Viola hat das Kraftwerk Frimmersdorf II im Zustand vor dem Rückbau dokumentiert. Dabei hat sie Emotion zugelassen, zum Beispiel das eben erwähnte Staunen. Aber auch Lichter und Schatten. Bild für Bild baut sie die Erzählung auf, manches sprengt das Format. Technisch können wir das nicht alles verstehen, müssen wir auch nicht, damit Spiel bleibt. Der Raum ist geöffnet, Eindrücke bleiben.
Die Wundermaschine
Vor ein paar Tagen kam mir ein Kinderbuch in den Sinn, nach ein wenig Suchen habe ich es dann auch gefunden. Der Autor, Philippe Fix, eine Franzose, ist inzwischen fast 90 Jahre alt und das Buch so eine typische Sozialutopie der 60er Jahre, Gesellschaftskritik gut verpackt, ist ja für Kinder.

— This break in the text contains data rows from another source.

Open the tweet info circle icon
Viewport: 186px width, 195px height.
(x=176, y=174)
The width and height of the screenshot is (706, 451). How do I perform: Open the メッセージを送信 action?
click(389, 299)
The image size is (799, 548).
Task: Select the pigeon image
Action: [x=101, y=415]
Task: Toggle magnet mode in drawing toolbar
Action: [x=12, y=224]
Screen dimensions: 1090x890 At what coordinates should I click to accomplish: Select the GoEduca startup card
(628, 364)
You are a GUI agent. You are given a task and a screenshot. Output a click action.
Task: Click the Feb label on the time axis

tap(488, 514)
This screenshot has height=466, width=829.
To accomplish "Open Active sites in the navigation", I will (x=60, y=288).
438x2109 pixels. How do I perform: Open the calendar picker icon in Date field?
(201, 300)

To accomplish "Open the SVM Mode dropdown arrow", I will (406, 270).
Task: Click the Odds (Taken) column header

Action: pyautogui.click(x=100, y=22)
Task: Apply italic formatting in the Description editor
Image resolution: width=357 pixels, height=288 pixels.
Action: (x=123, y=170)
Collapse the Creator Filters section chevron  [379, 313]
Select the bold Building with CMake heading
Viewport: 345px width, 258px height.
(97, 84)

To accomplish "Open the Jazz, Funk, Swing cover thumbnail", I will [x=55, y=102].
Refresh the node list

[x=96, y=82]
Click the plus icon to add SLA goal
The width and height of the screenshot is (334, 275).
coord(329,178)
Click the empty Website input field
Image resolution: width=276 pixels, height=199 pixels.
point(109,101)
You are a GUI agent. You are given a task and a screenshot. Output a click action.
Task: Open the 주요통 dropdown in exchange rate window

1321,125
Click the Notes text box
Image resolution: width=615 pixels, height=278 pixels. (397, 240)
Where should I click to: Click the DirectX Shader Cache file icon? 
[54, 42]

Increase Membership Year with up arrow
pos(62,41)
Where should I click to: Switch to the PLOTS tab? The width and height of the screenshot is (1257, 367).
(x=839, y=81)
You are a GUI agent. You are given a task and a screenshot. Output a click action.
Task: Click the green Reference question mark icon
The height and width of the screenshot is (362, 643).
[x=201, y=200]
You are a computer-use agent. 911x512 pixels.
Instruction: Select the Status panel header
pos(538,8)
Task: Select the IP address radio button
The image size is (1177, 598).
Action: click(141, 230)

Der Protagonist Serafin braucht einen Job, so richtig gefällt ihm keine Tätigkeit, als Fahrkartenknipser wird er gekündigt, weil er sein Knipserhäuschen mit Blumen schmückt und die Löcher nicht passgenau in die Fahrkarten stanzt. Doch dann erbt er eine alte Villa (Schrottimmobilie) und baut sie mit viel Fantasie und Material in ein gigantisches Instrument um, eben Serafins Wundermaschine, so heißt auch das Buch. Natürlich kommen irgendwann böse Männer vom Kapitalismus getrieben und wollen das Haus, die Wundermaschine abreißen. Serafin und seinen Freunden bleibt nur die Flucht über eine fantastische Himmelstreppe.
Viola dagegen ist nicht geflohen, sondern tief ins Dunkle und Ungewisse vorgedrungen. Sie hat ihre Wundermaschine Stück für Stück mitgenommen und wieder neu zusammengesetzt. So wie wir sie hier sehen: Violas Wundermaschine.